Because synthetic identity fraud is difficult to detect, due diligence and monitoring by financial institutions are the best methods of prevention. Following are some prevention tips and steps institutions can take to ensure they are protected from future losses associated with this growing fraud:
Increase onboarding requirements
Banks, credit unions, and non-bank financial institutions have made it easier for consumers to apply for credit and open accounts to stay competitive. Unfortunately, by making this process easier for legitimate customers, they have inadvertently made it easier for fraudsters to take advantage of them.
The challenge for financial institutions is to make the process more challenging for fraudsters, but not legitimate applicants. One way to accomplish this is to make more lucrative transactions burdensome for fraudsters – requiring additional sources of proof of identity and employment that can be independently verified.
Assuming the financial institution has followed all BSA requirements for a Customer Identification Program (CIP) and the fraudster still established a new account with a synthetic identity, fraud detection is nevertheless possible with appropriate policies and systems.
Take a multi-layered approach to detection
According to a 2019 Federal Reserve Payments Fraud Insights whitepaper, Institutions should implement a multi-layered approach to combat synthetic identity schemes.
A multi-layered approach should begin with detection tools that will alert when multiple accounts utilize the same SSN. In addition, detection tools should alert when multiple account applications originate from the same I.P. address or device.
In addition, the multi-layered approach can include law enforcement and financial institutions sharing information about threats and trends by using the 314(b) information-sharing authority, the Fed said in its whitepaper. FinCEN's recent Fact Sheet clarifying the circumstances under which financial institutions can share information under 314(b) of the USA Patriot Act explains that information sharing is permissible under the program if the financial institution suspects that the subject activity, customer, or account is tied in some way to terrorist acts or money laundering.

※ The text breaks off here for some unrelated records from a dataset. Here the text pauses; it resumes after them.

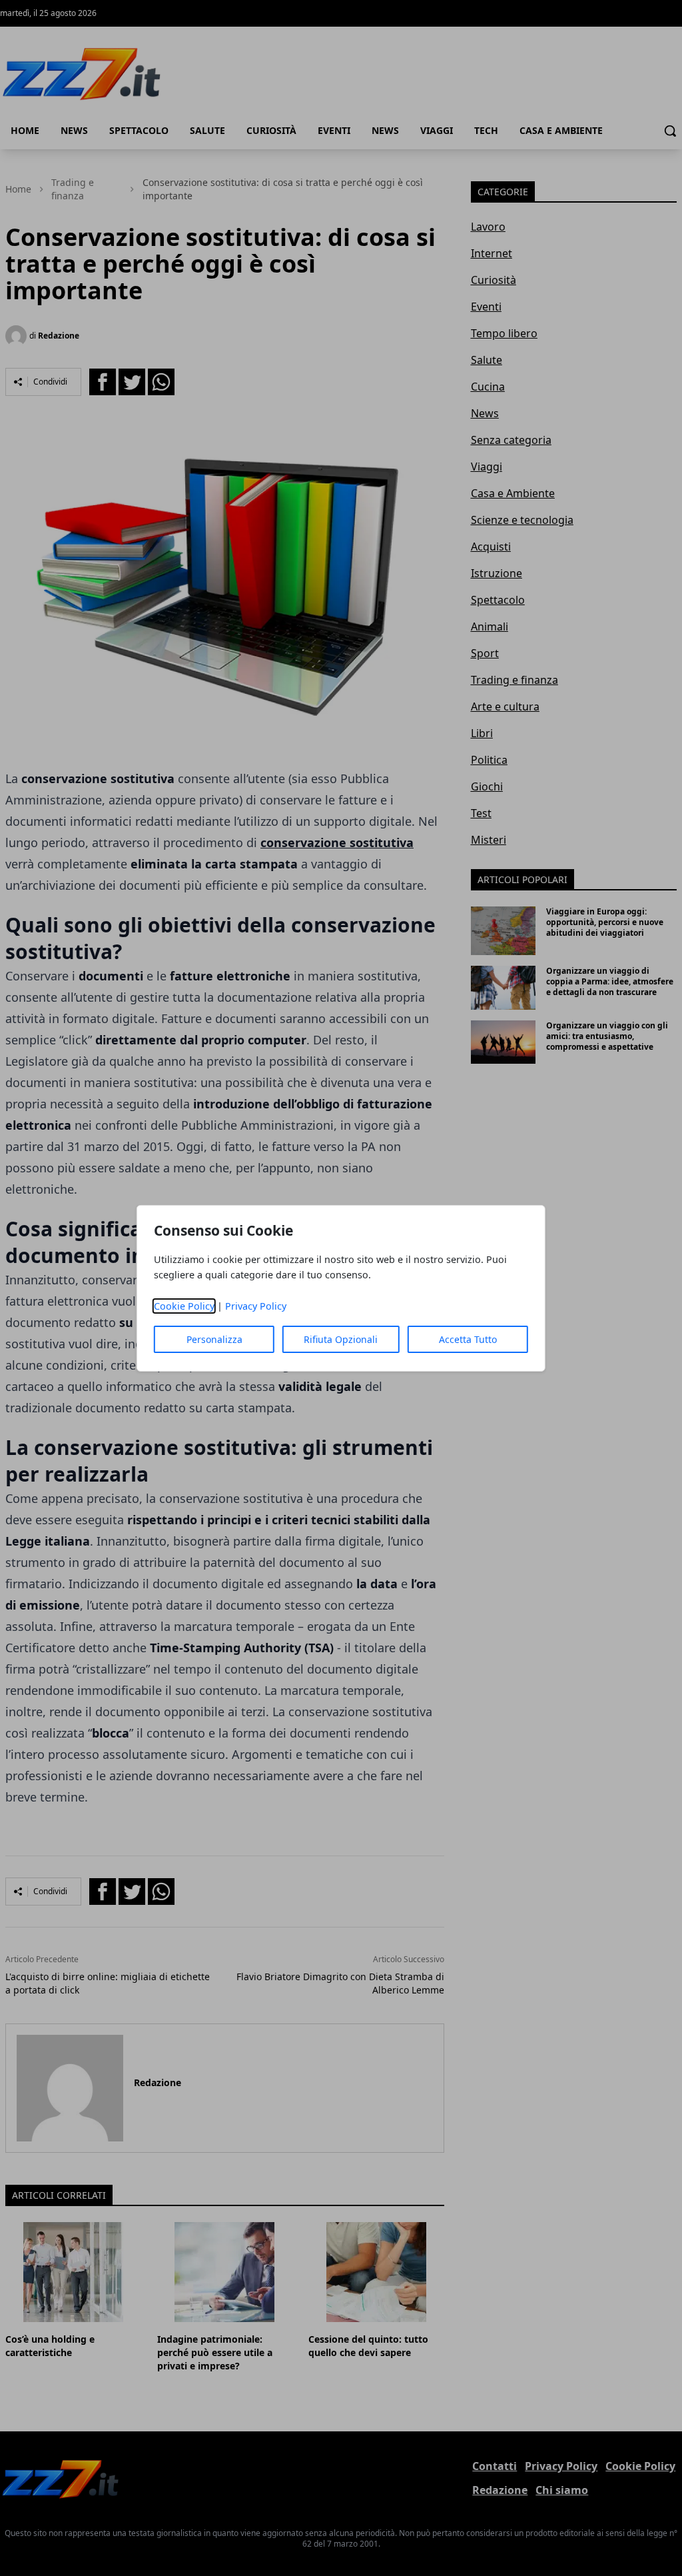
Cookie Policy (184, 1306)
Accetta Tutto (468, 1339)
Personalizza (214, 1339)
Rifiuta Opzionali (341, 1339)
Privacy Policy (255, 1306)
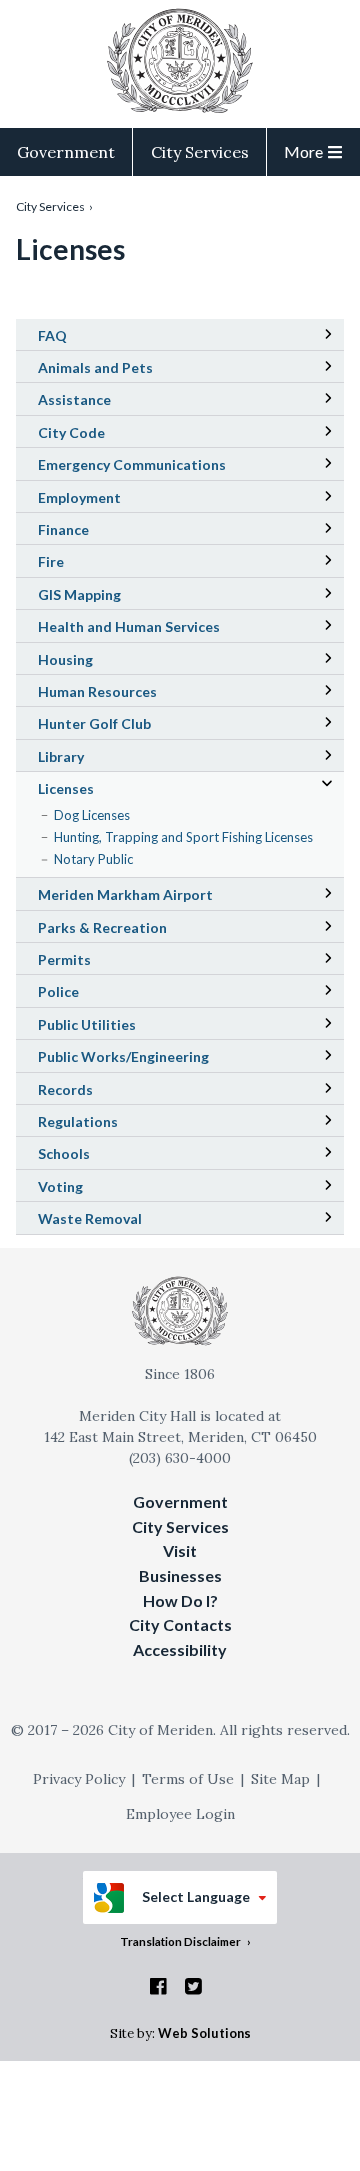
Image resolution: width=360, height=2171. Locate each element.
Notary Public (93, 859)
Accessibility (180, 1649)
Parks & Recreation (102, 927)
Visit (180, 1550)
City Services (200, 152)
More (303, 151)
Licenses (66, 788)
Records (65, 1089)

In other words, the institution does not need to conclusively determine that an activity is suspicious to share information.

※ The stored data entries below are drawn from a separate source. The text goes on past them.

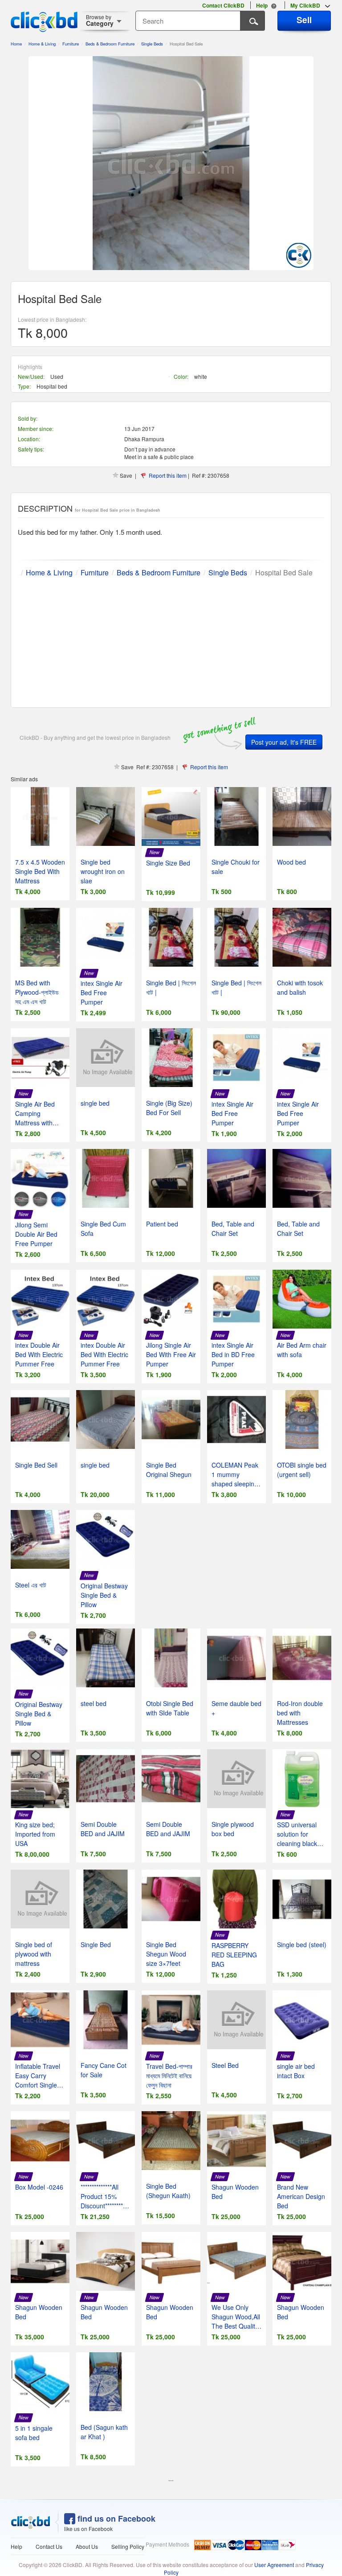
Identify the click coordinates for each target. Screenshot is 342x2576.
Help (16, 2546)
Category (100, 20)
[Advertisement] (171, 640)
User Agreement (274, 2564)
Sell (304, 19)
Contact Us (49, 2546)
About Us (87, 2546)
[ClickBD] (31, 2522)
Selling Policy (127, 2546)
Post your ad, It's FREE (284, 742)
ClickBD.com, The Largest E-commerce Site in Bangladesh (44, 22)
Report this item (168, 475)
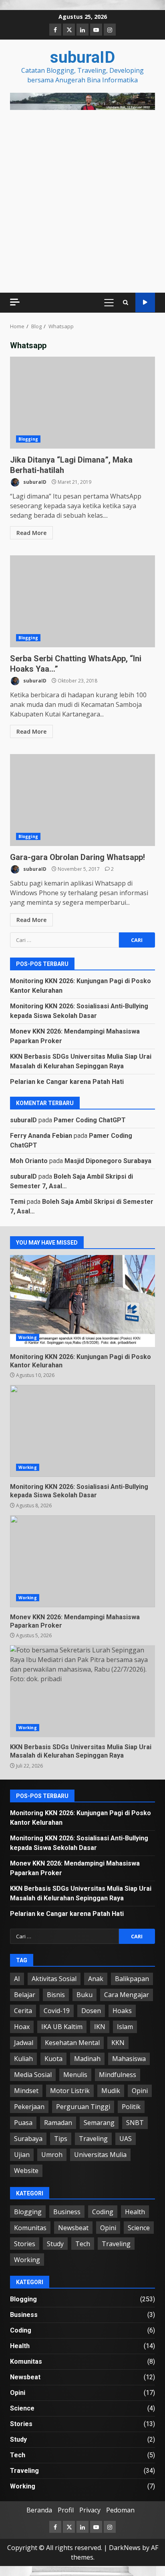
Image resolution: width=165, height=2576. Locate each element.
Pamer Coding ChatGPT (90, 1120)
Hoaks (122, 2010)
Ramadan (58, 2122)
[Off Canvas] (15, 302)
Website (26, 2170)
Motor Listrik (70, 2090)
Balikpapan (132, 1978)
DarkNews (125, 2547)
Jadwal (23, 2042)
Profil (66, 2510)
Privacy (90, 2510)
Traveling (93, 2138)
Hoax (22, 2026)
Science (139, 2227)
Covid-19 (57, 2010)
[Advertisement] (82, 100)
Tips (60, 2138)
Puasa (23, 2122)
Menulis (75, 2074)
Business (66, 2211)
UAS (125, 2138)
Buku (84, 1994)
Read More (31, 533)
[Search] (125, 302)
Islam (125, 2026)
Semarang (99, 2122)
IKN (99, 2026)
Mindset (26, 2090)
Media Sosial (33, 2074)
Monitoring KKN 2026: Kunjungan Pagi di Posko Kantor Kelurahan (82, 1301)
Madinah (87, 2058)
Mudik (110, 2090)
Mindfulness (117, 2074)
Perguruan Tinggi (83, 2106)
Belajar (24, 1994)
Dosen (91, 2010)
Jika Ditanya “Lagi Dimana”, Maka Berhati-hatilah (82, 403)
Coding (102, 2211)
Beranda (39, 2510)
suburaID (82, 57)
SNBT (135, 2122)
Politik (131, 2106)
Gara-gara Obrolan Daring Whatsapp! (82, 800)
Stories (24, 2243)
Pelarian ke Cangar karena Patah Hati (67, 1081)
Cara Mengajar (126, 1994)
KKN (118, 2042)
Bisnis (56, 1994)
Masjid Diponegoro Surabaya (107, 1161)
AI (17, 1978)
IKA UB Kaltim (61, 2026)
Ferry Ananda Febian (41, 1135)
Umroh (51, 2154)
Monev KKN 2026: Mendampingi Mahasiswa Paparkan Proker (82, 1561)
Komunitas (30, 2227)
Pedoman (120, 2510)
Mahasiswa (129, 2058)
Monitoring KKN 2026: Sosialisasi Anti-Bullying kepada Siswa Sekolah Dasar (82, 1431)
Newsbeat (73, 2227)
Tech (82, 2243)
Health (135, 2211)
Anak (95, 1978)
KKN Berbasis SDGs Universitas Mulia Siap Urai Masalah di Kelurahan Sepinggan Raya (82, 1691)
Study (55, 2243)
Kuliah (23, 2058)
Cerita (23, 2010)
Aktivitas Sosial (54, 1978)
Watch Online (145, 302)
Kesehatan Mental (72, 2042)
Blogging (28, 439)
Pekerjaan (29, 2106)
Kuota (53, 2058)
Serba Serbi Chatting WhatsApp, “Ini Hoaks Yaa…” (82, 601)
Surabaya (28, 2138)
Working (27, 1337)
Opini (140, 2090)
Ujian (22, 2154)
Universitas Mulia (100, 2154)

Utilize monitoring software
Utilizing monitoring software with properly calibrated detection tools can detect specific outliers, anomalies, spikes, and velocity scenarios, in a financial institution's data. Those outliers can be used to uncover potential trends associated with the use of synthetic identities.
When fruadsters use synthetic identities to open new accounts, they will commonly target mortgages, student loans, and car loans, in addition to credit cards, according to the 2019 Identity Fraud Study from Javelin Strategy & Research.
Some potential warning signs of new account fraud that could be connected to synthetic identity fraud include:
- When an account that has been open less than a year has spikes in the number of transactions – either during the first couple of months after opening, or then and again during the next several months.
- When an account opened less than a year has large increases in the amount of individual transactions, such as ACH credit transactions, wire transfers, or cleared checks, and when those amounts continue to increase over time. This could potentially indicate the account is being used for corporate account takeover fraud and should be investigated.
- When a new account requests multiple lines of credit or loans and quickly begins utilizing them to their maximums
Conclusion
Synthetic identity theft is a genuine, increasing threat to financial institutions. Undetected, it has and will in the future cause significant losses to financial institutions worldwide. It is vitally important for banks, credit unions, and non-bank financial institutions to create an added layer of protection for their customers and their institutions. They can do this through increased due diligence and the use of BSA/AML and fraud-monitoring software and services that are calibrated to the rising threat of synthetic identity fraud.